No llegó a desplazarse
Esa era la hora fijada para el inicio de su encuentro contra el CD Básico Rivas Futsal. Pese a los interrogantes iniciales, no tardaron en despejarse las dudas. Se dio a conocer que el motivo de que no se disputara fue la “incomparecencia” del equipo rival, que ni siquiera llegó a desplazarse hasta la ciudad autónoma, aludiendo a la falta de efectivos disponibles para disputar el partido. Diez es el mínimo exigido.
Atendiendo al reglamento establecido por el Juez Único de Competición, en el ámbito de la Real Federación Española de Fútbol (RFEF), las resoluciones que se suelen dictar ante la incomparecencia de un equipo incluyen multas económicas, sanciones en la clasificación y, además, pérdida del partido por un resultado de 6-0. Por tanto, el CD Camoens sumaría la victoria automática.
Victoria automática para las ceutíes
Una situación que no le resulta para nada desconocida.
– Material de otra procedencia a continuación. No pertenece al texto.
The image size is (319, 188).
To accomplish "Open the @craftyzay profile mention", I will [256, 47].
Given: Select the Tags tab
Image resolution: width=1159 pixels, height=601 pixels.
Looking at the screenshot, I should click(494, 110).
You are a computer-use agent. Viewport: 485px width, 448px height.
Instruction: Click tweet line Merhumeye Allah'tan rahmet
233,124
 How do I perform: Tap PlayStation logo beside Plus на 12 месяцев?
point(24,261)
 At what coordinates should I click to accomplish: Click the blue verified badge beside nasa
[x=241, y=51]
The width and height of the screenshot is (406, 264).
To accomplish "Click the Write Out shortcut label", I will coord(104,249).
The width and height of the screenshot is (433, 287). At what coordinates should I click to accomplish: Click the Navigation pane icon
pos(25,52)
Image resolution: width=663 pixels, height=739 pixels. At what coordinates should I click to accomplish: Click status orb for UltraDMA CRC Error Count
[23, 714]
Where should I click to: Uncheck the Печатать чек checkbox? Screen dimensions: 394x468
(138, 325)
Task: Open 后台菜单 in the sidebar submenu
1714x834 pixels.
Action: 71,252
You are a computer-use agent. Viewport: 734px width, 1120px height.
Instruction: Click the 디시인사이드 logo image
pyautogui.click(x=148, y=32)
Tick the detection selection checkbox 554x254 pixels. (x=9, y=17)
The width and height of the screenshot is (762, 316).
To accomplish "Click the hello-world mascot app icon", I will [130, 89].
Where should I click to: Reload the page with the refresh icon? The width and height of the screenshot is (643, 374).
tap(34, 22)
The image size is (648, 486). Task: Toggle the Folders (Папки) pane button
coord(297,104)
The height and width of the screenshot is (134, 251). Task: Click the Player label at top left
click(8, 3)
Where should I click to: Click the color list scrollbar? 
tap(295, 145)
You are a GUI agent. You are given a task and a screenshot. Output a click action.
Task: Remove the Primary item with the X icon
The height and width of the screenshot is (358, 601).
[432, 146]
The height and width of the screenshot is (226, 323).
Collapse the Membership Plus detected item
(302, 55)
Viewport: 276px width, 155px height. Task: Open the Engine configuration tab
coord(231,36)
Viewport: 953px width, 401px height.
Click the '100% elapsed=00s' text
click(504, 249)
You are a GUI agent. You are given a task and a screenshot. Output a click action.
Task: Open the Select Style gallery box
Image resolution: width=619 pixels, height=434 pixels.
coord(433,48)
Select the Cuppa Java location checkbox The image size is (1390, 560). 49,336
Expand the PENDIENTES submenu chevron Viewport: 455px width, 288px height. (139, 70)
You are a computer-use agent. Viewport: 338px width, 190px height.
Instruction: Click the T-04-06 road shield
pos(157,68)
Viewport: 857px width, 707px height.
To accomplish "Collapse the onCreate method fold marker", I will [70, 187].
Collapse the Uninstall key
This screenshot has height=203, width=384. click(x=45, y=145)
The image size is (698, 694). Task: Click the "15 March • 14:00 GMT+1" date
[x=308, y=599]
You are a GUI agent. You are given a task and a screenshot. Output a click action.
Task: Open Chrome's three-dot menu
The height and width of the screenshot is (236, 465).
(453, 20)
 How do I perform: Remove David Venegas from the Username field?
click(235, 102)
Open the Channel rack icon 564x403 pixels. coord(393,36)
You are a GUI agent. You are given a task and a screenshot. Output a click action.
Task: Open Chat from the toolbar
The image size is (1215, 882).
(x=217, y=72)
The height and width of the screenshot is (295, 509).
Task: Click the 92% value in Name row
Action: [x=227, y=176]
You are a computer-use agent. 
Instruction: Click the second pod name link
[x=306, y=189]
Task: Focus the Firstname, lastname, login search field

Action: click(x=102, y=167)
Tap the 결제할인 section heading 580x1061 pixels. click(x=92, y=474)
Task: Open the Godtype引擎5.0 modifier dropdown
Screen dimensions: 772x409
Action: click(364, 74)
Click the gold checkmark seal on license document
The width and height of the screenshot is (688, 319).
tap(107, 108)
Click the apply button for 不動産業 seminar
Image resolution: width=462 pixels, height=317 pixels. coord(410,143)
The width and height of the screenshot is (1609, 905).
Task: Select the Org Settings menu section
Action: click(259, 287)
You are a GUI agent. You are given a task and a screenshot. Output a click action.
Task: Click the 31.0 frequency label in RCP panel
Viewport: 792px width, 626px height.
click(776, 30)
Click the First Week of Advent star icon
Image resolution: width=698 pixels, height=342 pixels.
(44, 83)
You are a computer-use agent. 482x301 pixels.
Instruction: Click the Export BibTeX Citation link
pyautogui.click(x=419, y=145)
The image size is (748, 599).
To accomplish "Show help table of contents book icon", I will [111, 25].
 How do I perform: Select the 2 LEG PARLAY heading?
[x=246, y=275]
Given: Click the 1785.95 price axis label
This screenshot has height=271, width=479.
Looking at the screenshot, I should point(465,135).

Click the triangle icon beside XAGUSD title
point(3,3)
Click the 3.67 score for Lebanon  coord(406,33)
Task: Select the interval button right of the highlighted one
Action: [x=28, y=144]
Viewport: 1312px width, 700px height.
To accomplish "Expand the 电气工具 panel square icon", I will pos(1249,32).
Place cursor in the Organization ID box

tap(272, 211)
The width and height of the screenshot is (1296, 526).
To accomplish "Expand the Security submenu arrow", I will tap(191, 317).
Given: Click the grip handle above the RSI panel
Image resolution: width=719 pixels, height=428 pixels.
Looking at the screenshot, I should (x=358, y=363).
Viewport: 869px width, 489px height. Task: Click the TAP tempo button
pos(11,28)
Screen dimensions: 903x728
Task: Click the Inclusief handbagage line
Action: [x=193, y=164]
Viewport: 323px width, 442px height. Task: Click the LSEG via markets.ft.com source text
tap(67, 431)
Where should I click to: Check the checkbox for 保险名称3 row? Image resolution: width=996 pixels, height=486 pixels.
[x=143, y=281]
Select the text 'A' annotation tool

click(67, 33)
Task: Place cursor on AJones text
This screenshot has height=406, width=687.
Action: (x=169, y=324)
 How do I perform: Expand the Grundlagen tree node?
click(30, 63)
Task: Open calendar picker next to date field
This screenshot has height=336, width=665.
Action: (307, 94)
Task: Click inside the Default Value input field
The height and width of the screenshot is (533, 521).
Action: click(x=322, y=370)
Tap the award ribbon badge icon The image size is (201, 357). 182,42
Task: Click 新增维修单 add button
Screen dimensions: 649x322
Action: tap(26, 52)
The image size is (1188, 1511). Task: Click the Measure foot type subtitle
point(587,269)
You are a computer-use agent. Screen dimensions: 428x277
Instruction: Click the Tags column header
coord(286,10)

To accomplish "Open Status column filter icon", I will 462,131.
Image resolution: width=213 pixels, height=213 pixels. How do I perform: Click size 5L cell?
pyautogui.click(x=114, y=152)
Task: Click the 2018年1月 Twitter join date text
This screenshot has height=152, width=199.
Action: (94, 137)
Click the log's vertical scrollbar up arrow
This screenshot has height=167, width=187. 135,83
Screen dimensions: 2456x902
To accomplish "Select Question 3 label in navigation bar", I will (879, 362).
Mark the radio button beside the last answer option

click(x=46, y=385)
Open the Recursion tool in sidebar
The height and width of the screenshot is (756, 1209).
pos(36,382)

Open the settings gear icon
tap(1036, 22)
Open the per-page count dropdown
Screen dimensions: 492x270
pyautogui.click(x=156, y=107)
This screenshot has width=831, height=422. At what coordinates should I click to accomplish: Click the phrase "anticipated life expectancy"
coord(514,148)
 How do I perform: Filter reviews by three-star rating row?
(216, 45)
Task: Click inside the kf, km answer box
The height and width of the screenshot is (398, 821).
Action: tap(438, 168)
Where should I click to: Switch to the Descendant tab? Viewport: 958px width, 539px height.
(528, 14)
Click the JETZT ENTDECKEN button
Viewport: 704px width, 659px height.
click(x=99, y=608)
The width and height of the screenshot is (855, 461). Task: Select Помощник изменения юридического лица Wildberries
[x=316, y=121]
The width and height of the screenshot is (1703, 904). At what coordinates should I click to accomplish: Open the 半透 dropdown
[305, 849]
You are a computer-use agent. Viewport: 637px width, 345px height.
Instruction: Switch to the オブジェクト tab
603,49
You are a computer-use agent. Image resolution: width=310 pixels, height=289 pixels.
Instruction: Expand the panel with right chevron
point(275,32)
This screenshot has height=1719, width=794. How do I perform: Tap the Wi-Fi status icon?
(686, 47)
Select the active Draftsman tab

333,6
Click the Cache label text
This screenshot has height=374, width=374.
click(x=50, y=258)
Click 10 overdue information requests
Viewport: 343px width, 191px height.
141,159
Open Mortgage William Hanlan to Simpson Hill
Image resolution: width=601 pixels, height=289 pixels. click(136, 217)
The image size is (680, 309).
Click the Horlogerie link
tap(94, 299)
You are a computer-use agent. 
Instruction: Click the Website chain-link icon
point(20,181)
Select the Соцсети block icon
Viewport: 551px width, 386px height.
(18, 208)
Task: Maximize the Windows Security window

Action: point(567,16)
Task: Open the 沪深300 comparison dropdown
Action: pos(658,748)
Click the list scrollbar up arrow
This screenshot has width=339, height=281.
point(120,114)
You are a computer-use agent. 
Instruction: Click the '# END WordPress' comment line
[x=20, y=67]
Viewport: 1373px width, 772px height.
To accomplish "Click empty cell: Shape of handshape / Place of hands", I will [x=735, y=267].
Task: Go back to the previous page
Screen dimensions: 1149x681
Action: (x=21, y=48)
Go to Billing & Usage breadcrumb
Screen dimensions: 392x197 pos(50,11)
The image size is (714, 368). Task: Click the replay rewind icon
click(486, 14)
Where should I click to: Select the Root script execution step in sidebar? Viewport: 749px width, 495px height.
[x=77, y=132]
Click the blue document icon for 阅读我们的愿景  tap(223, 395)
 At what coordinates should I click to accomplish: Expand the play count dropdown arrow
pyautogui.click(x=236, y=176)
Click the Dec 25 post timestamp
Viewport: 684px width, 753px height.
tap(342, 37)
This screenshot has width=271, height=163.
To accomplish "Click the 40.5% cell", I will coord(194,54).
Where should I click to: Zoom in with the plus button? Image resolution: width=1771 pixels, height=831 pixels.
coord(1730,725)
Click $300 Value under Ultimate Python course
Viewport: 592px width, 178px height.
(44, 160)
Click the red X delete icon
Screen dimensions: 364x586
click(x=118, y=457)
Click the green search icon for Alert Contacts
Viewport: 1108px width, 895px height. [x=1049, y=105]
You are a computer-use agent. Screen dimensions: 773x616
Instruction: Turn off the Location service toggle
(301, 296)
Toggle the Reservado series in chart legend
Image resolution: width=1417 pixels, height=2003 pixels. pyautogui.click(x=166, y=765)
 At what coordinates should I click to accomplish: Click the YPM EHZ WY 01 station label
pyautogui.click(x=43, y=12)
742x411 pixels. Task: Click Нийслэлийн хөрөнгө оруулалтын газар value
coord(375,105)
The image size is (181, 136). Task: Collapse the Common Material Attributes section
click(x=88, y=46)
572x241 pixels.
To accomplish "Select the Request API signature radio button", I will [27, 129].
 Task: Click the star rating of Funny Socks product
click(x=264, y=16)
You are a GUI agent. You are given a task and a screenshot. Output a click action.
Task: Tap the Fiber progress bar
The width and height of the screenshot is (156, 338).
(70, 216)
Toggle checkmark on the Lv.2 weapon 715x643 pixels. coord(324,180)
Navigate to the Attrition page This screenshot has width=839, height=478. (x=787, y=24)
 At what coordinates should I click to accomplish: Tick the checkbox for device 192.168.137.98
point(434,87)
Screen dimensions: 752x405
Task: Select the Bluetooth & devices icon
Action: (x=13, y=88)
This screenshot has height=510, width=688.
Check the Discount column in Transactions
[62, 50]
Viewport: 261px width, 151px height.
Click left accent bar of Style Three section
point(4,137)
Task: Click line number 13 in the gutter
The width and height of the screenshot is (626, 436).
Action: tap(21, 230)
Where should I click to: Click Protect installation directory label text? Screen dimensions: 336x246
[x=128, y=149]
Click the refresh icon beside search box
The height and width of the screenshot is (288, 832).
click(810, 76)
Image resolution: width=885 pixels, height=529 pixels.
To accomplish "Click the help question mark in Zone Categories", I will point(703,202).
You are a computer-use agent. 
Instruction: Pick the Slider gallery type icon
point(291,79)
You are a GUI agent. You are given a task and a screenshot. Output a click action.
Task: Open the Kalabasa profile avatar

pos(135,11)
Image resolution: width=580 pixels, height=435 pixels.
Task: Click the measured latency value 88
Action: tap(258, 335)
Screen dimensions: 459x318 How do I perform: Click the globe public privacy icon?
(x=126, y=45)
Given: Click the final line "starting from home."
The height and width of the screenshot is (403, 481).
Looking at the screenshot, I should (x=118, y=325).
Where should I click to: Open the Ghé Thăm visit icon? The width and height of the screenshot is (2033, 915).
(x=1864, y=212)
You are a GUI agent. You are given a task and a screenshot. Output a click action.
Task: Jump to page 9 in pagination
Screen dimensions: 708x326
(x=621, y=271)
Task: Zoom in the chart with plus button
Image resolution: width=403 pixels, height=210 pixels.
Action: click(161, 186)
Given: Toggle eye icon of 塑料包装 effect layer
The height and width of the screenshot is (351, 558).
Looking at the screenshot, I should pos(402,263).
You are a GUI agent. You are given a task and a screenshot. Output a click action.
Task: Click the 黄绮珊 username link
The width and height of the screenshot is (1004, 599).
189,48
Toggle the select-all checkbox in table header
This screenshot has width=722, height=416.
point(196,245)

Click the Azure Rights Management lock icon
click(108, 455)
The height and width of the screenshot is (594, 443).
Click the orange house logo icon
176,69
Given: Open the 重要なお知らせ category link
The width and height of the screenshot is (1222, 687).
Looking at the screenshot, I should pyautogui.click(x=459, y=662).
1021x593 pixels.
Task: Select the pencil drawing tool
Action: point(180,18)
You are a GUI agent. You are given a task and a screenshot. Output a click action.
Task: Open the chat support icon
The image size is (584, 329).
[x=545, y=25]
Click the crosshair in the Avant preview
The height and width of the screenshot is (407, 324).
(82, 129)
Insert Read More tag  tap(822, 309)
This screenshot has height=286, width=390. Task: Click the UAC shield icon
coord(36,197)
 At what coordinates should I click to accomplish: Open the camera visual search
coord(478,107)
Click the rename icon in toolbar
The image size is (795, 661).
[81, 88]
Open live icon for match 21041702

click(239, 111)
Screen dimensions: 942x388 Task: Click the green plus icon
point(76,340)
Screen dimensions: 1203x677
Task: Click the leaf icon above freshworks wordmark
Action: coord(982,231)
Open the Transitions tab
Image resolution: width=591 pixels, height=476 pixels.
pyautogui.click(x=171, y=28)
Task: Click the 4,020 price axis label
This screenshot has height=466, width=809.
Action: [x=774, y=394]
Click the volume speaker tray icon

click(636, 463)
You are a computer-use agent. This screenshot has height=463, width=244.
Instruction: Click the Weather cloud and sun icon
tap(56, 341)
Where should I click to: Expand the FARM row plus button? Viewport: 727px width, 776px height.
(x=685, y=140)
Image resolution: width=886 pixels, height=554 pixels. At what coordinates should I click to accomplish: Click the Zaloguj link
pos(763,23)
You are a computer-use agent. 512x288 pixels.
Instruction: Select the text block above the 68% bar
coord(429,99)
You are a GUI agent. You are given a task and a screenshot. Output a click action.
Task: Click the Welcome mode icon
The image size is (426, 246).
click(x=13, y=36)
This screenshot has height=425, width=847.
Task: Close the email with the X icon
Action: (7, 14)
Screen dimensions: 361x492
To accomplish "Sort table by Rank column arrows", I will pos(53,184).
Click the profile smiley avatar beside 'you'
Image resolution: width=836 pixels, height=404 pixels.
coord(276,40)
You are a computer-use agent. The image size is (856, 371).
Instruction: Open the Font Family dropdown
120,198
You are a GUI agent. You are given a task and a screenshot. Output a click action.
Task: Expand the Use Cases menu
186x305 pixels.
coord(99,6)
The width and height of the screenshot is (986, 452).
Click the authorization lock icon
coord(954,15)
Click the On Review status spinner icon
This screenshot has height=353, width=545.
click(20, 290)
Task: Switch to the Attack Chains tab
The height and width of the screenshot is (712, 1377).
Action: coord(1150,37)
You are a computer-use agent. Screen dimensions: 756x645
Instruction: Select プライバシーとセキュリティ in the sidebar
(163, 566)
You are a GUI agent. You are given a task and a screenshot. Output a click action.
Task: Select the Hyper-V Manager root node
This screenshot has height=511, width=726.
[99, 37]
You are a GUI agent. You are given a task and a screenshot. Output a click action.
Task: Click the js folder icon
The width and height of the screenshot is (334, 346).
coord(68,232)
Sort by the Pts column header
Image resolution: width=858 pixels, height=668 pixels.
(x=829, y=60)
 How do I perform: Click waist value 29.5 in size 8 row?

Este mismo mes, de hecho, fue el Rayo Majadahonda el que no compareció para disputar su partido contra las ceutíes. En aquella ocasión, el Juez Disciplinario Único de Fútbol Sala le descontó tres puntos en la clasificación al club madrileño. Además, le impuso una sanción económica de 300 euros, y concedió la victoria automática por un resultado de 6-0 al CD Camoens.
Mediante la suma de estos tres nuevos puntos, las ceutíes se asentarían con 40 puntos en quinta clasificación, a tiro de los cuatro primeros puestos en la lucha por el ascenso de categoría.